The Supreme Court addressed the constitutionality of such tax exemptions in Walz v. Tax Commission (1970). This case involved New York state’s tax exemption for property owned by nonprofit organizations, including churches and other houses of worship. In an 8-1 decision, the court held that this exemption did not violate the Establishment Clause because the state extended the exemption to all charitable organizations, not just religious ones. The court found that, in this respect, New York’s property tax resembled the federal income tax code, which similarly exempts all qualified nonprofit entities, including religious groups. The court also noted that the religious-property exemption was quite narrow in that it applied only to property used exclusively for religious purposes.
Walz v. Tax Commission (1970)
Justice William O. Douglas was the lone dissenter in Walz. He argued that because a tax exemption is essentially a subsidy, a tax exemption for houses of worship is akin to the government funding religion. Since he would have found such funding unconstitutional, Douglas claimed that a tax exemption for religious organizations should also be unconstitutional, even if the exemption applied to secular organizations.

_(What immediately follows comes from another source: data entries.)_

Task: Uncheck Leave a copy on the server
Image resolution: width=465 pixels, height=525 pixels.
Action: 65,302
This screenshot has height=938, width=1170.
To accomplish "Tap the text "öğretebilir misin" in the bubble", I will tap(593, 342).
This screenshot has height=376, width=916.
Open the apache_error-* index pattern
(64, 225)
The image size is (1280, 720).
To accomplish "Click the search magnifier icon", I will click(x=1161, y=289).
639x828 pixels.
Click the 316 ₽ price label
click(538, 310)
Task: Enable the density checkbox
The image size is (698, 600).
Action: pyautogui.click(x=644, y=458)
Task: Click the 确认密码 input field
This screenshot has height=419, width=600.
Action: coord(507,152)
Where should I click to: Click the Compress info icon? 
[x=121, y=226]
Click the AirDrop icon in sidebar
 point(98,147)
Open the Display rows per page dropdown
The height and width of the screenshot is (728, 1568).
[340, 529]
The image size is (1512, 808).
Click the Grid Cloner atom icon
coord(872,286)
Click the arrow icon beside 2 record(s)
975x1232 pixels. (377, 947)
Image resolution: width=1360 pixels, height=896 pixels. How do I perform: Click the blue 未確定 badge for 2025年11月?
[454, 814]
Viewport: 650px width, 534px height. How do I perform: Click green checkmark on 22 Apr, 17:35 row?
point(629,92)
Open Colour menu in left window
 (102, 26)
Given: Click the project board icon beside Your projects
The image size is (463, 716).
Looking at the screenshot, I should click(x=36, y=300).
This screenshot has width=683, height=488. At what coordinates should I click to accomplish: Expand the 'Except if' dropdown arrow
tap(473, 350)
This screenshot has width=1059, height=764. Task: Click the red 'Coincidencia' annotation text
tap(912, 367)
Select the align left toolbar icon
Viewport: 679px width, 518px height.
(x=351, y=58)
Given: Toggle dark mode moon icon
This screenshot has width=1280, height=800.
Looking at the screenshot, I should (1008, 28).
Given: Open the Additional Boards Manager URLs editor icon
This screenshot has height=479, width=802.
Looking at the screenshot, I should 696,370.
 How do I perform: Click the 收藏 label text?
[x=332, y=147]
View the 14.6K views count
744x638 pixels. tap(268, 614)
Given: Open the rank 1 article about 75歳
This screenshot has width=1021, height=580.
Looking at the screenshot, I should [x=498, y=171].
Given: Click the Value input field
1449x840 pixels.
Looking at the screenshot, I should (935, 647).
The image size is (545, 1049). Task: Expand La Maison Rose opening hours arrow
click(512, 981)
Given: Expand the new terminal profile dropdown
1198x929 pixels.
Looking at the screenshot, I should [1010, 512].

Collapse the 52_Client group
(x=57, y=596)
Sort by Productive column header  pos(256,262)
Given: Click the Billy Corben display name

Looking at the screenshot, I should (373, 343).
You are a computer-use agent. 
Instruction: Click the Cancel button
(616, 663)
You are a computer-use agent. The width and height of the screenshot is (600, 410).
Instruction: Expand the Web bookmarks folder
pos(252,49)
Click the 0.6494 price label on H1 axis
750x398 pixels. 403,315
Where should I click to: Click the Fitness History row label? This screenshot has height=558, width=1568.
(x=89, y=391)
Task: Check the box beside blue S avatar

But the Supreme Court has largely ignored Justice Douglas’ concerns and, so far, has imposed only one constitutional limitation on accommodations that apply to both secular and religious organizations. In Larkin v. Grendel’s Den (1982), the court struck down a Massachusetts law giving both churches and schools the authority to stop nearby restaurants from obtaining liquor licenses. In striking down this law, the court acknowledged that Massachusetts passed the law to achieve the permissible goal of protecting churches and schools from the ruckus associated with liquor outlets and stated that the state could have achieved this goal in permissible ways. For example, the court noted, Massachusetts could have simply banned the sale of liquor within a certain distance of a church or school. But Massachusetts chose an impermissible means of achieving this goal because it gave religious organizations a power typically reserved for government. So even though the law was religion-neutral in that it treated churches just like secular schools, it was still unconstitutional because it threatened to entangle religious and governmental authorities.
From Larkin flows the general rule that accommodations, whether religion-neutral or not, may never authorize religious entities to wield a government power. To date, this is the only Establishment Clause limitation on religion-neutral accommodations.